IS200DVIBH1B

IS200DVIBH1B is a Vibration Input Terminal Board developed by GE as part of the Mark VI control system. This system includes a central control module linked to an operator interface composed of a PC workstation running a Windows operating system and integrated with turbine hardware. The DVIB board is a compact vibration terminal board that mounts on a DIN rail. It is built to UL 1604 standards for use in a 65 °C Class 1, Division 2 environment. The board features 13 vibration probes: eight vibration inputs, four position inputs, and one keyphasor input. It connects to the VVIB processor board via a 37-pin cable, similar to the larger TVIB terminal board. The VVIB supports up to two DVIB boards.

Features

• Designed for DIN-rail mounting, attaching to a plastic holder that slides along the rail.
• Compliant with UL 1604 specifications for operation in a 65°C Class 1, Division 2 environment. Available only in simplex configuration.
• Connects to the VVIB processor board using a 37-pin cable connector. Includes a 42-position screw connection terminal block, with screws 41 and 42 used for SCOM (ground) connections. This link should be as short as possible.
• Supports eight vibration inputs which can be accelerometer, velocity, proximity, or Velomitor. Each input point is assigned a specific sensor type via jumpers.
• Includes an onboard chip for diagnostics, performing high/low hardware and software limit checks. Alarms, faults, and trip conditions occur if X or Y probe pairs exceed their limits.

Operation

• The eight vibration inputs on the terminal board can be used for proximitor, accelerometer, seismic (velocity), or Velomitor inputs.
• Jumpers on the board assign sensor types to each input point: Seismic (S), Velomitor (V), and Proximity/Accelerometer (P/A). The proximitor provides a keyphasor input for phase angle reference once per revolution. All signals are decoupled to ground similarly to the TVIB board.
• An onboard ID chip identifies the board to the VVIB.

Configuration

• Jumpers JP1A through JP8A select the type of the first eight probes as follows:
  • S: Seismic
  • V: Velocity
  • P: Proximity
  • A: Accelerometer

Product Attributes

• Processes signals from vibration sensors installed on the turbine to provide real-time data to the control system.
• Compatible with proximity probes for shaft displacement or acceleration and velocity pickups for measuring vibration velocity. Supports both Bently Nevada and other vibration probes. Includes amplifiers and filters for signal processing.
• Features eight channels, each with its own amplifier and filter circuitry.
• Includes sensor and output connectors for connecting probes and the control system.
• Designed for reliability and accuracy in monitoring turbine vibrations, ensuring safe and efficient operation.

Characteristics

• Probe power: -24 V dc from the -28 V dc bus; each probe supply is current-limited to 12 mA per transducer.
• Rated RPM: Supports eight vibration channels if greater than 4,000 rpm; supports 16 vibration channels and other probes if less than 4,000 rpm.
• Buffered outputs: Amplitude accuracy is 0.1% for signals to the Bently Nevada 3500 vibration analysis system.

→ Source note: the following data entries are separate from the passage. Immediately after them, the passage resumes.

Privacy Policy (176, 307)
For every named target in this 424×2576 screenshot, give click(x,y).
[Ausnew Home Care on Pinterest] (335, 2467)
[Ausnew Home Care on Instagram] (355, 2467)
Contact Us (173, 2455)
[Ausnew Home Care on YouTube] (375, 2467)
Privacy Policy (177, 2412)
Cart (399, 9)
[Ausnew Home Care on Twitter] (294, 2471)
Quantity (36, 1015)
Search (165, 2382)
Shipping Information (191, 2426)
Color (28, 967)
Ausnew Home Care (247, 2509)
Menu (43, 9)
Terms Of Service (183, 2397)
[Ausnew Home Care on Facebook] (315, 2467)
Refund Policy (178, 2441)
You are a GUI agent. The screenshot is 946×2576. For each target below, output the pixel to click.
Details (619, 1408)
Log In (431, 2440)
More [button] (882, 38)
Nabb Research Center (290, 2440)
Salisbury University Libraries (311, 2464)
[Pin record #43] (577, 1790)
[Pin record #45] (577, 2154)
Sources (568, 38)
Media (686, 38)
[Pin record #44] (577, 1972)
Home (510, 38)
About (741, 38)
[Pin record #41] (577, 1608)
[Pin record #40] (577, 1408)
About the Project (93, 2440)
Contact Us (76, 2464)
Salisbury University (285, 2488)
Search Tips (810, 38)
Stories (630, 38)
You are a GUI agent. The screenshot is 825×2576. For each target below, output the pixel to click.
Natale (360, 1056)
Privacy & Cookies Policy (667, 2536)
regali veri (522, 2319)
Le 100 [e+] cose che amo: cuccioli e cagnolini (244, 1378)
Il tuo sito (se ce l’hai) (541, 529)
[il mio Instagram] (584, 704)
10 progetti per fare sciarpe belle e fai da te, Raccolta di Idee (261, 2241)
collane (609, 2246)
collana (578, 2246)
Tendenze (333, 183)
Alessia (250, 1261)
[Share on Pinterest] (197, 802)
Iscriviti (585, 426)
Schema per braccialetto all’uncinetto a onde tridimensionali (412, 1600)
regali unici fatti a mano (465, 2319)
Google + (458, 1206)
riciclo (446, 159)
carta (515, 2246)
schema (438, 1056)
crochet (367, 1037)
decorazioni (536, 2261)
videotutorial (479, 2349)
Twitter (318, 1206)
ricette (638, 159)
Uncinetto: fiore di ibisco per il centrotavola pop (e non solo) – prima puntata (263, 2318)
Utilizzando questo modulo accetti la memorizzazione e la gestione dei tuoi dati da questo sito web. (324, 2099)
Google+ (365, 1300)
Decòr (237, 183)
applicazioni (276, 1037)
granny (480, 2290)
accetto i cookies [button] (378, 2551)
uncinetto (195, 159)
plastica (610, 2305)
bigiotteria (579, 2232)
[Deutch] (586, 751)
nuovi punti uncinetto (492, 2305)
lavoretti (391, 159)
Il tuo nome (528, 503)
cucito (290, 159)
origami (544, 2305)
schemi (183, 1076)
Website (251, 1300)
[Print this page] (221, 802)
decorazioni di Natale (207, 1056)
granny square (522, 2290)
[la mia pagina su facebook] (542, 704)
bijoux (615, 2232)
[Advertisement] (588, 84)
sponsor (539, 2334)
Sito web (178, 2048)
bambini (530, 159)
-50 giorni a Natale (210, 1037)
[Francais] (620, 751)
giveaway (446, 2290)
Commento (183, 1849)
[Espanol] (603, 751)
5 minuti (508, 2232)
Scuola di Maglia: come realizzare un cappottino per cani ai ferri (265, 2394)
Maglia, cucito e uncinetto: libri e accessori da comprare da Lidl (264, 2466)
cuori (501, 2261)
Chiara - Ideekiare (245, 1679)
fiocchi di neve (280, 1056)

Software Maintenance Tools

• The Mark VI control system is fully programmable, using in-house software automation tools. It integrates proven GE control and protection algorithms with I/O, sequencing, and displays.
• Contains a software library with general-purpose blocks, math blocks, macros, and application-specific blocks. Operates on a QNX operating system with real-time applications, multitasking, and priority-driven scheduling.
• Supports software frame rates of 10, 20, and 40 milliseconds, with the ability to make changes to application software during operation. All application software is stored in non-volatile flash memory in the Control Module.

Connectivity

• Establishes a robust connection to the VVIB processor board via a 37-pin cable connector, ensuring reliable communication within the system.
• Includes a 42-position screw connection terminal block for secure SCOM (ground) connections.

Enhanced Diagnostics

• High/Low Hardware Limit Checks: Monitors parameters against predefined thresholds to detect deviations, such as voltage or temperature measurements.
• High/Low Software Limit Checks: Employs software-defined limits to compare data against thresholds within the system's software parameters.
• Responses to Limit Exceedance:
  • Probe Alarms: Alerts are raised for deviations from established limits.
  • Fault Identification: Logs faults related to exceeded limits for diagnosis.
  • Trip Conditions Activation: Triggers emergency protocols or shutdowns in critical situations.

Installation and Connectivity

• Insert the equipment into the dedicated plastic holder for DIN-rail mounting to ensure stability and ease of access.
• Connect vibration probes to the DVIB board via a 42-terminal block, ensuring a secure link between the probes and the board.